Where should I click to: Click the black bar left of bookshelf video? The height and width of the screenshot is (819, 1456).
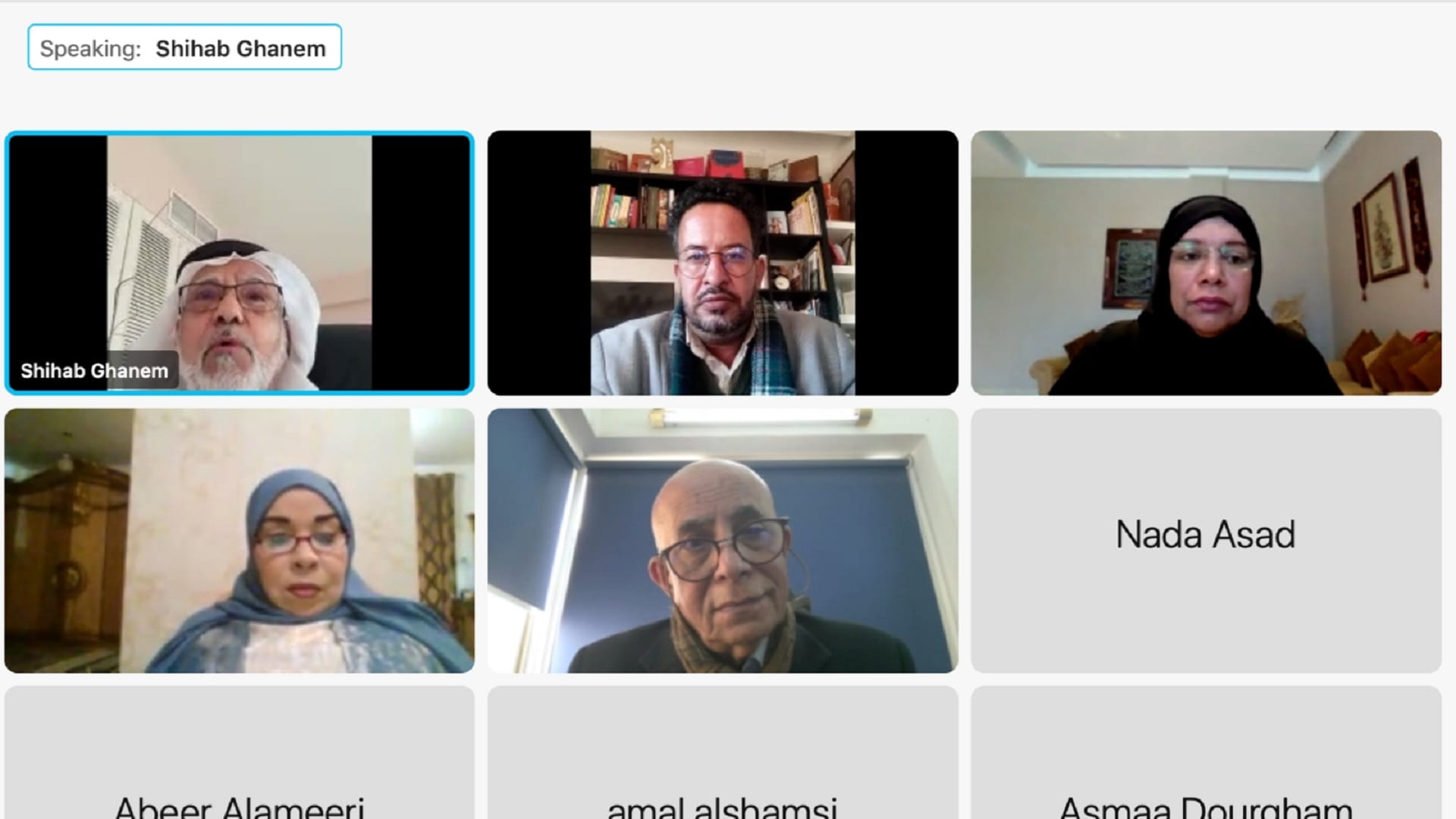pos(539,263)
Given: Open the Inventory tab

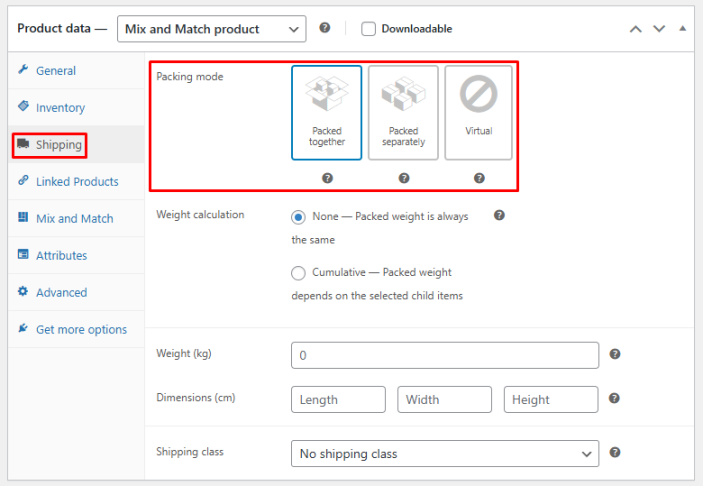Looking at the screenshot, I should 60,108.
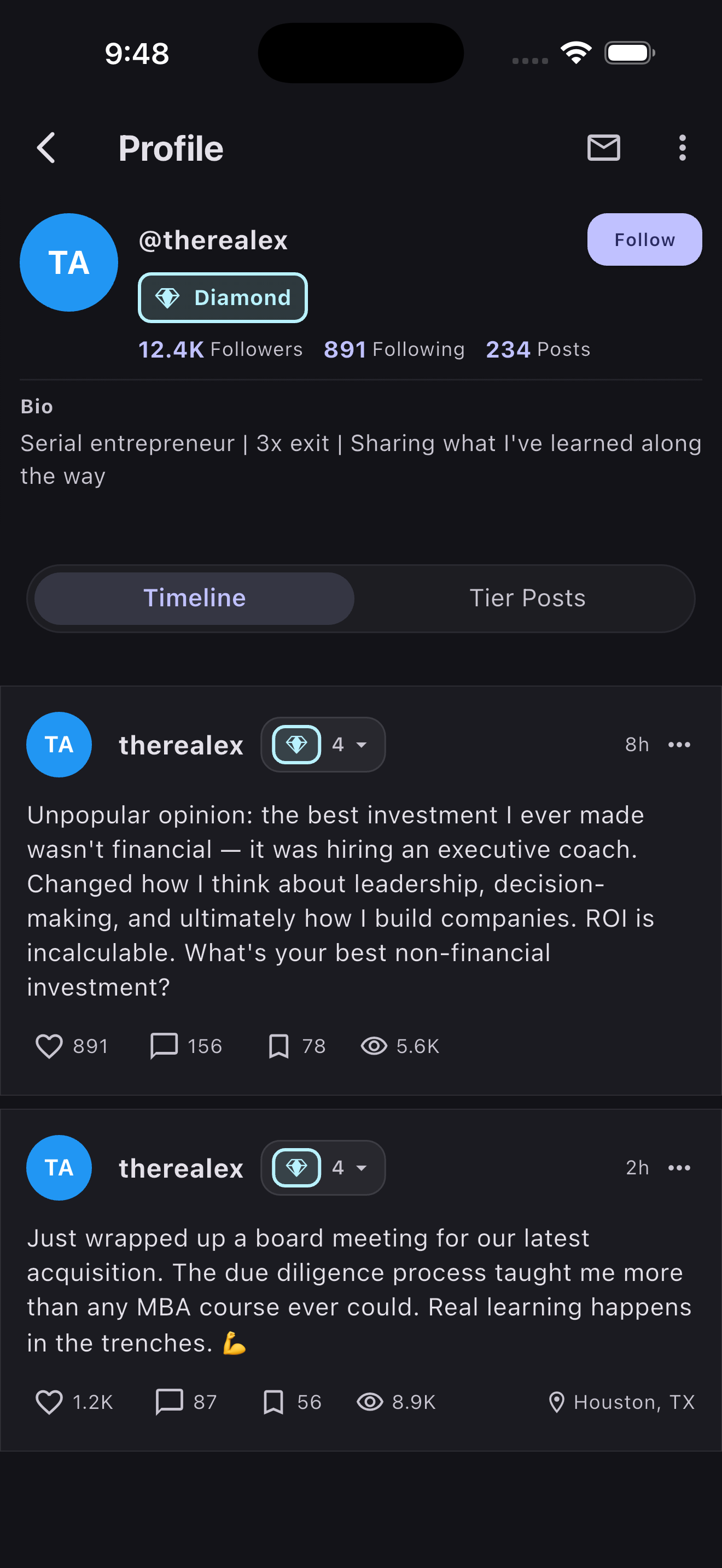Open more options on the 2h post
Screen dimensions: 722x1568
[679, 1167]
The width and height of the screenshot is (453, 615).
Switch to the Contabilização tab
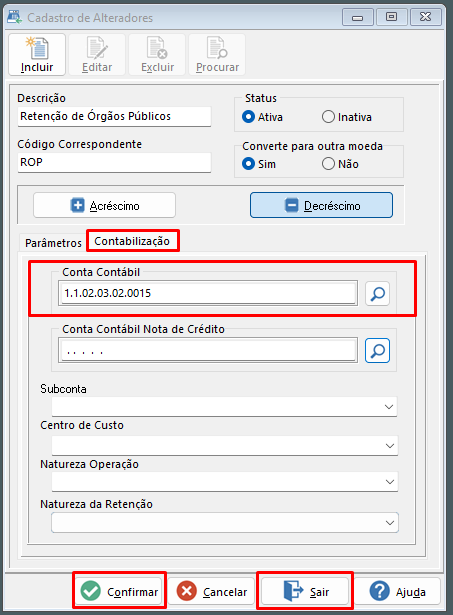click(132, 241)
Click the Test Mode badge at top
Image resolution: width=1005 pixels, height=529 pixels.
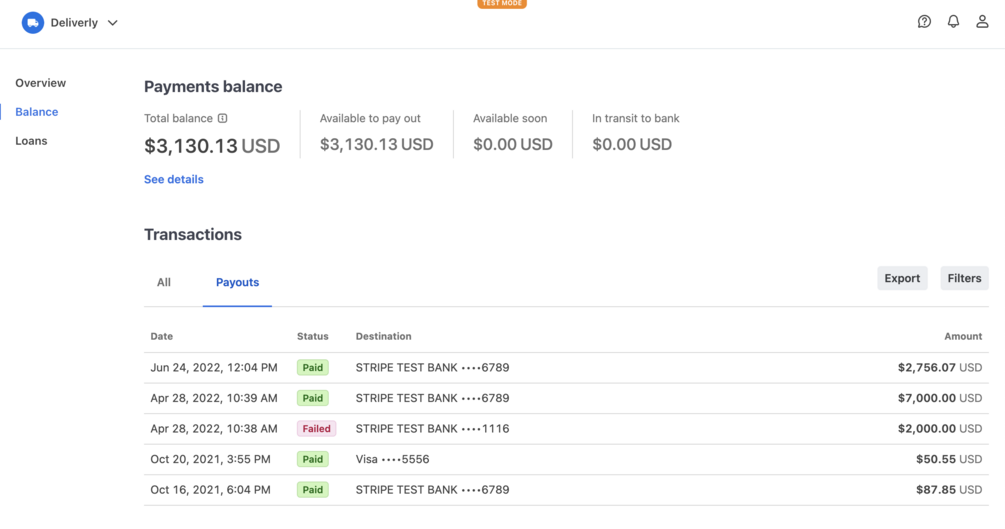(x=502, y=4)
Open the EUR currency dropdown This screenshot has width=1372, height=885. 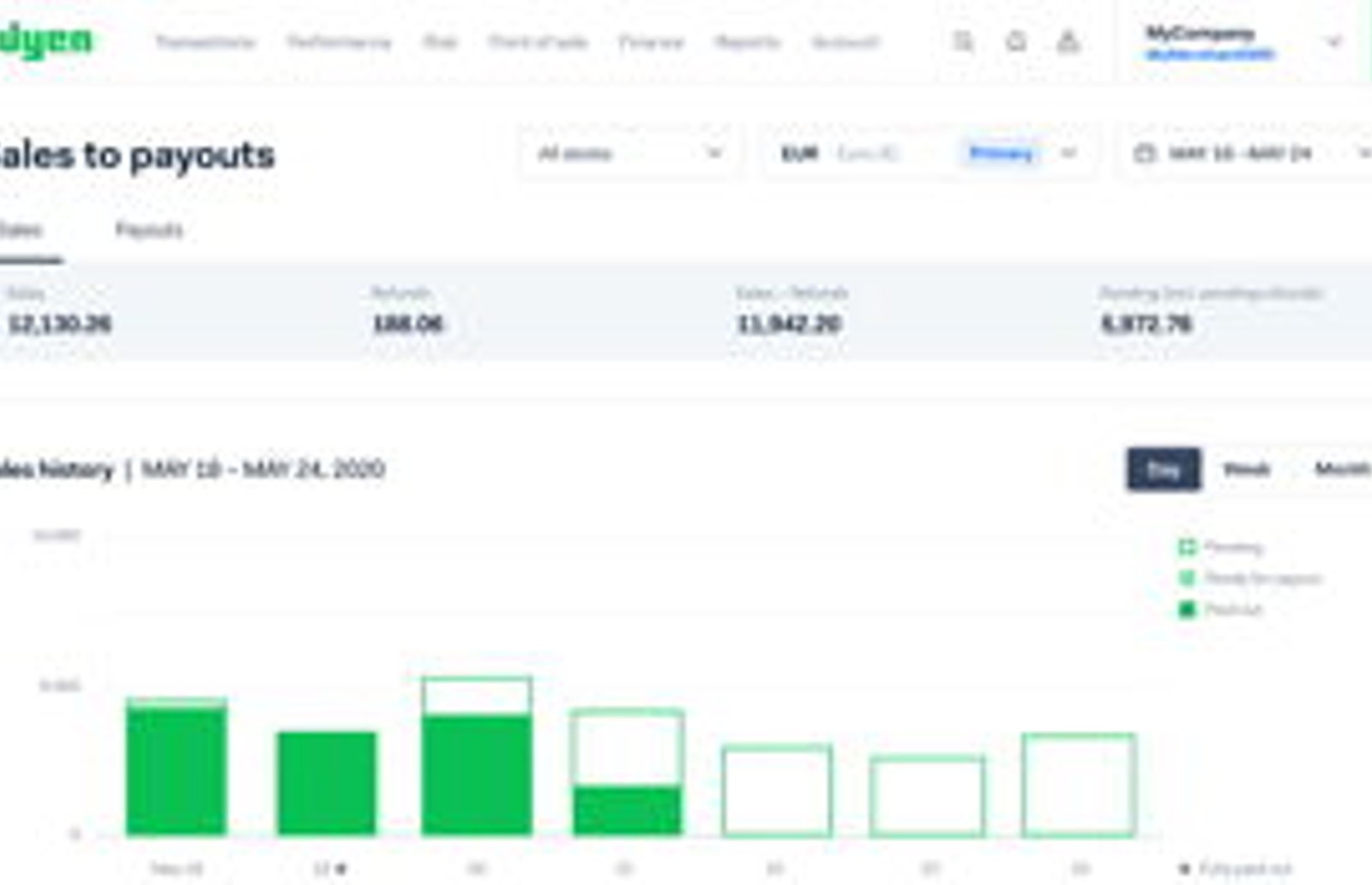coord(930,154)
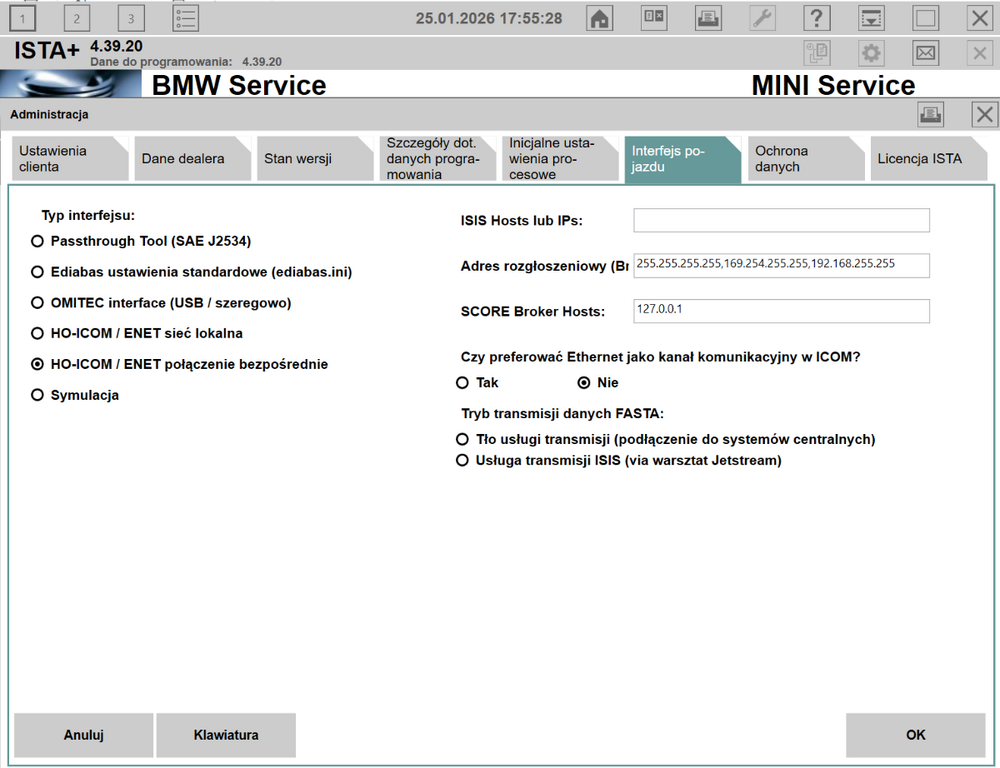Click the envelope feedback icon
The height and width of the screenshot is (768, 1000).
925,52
----
EXERCISE BRIEF: Start with the first line of the records above and end with the line containing "Click the Test Mode badge at top". Output those lines exactly, pictures excluded.

SOLVED EXERCISE:
Where should I click to: Click the black bar left of bookshelf video? The height and width of the screenshot is (819, 1456).
pos(539,263)
Given: Open the Inventory tab

Looking at the screenshot, I should 60,108.
Open more options on the 2h post
Screen dimensions: 722x1568
[679, 1167]
The width and height of the screenshot is (453, 615).
Switch to the Contabilização tab
click(132, 241)
Click the Test Mode badge at top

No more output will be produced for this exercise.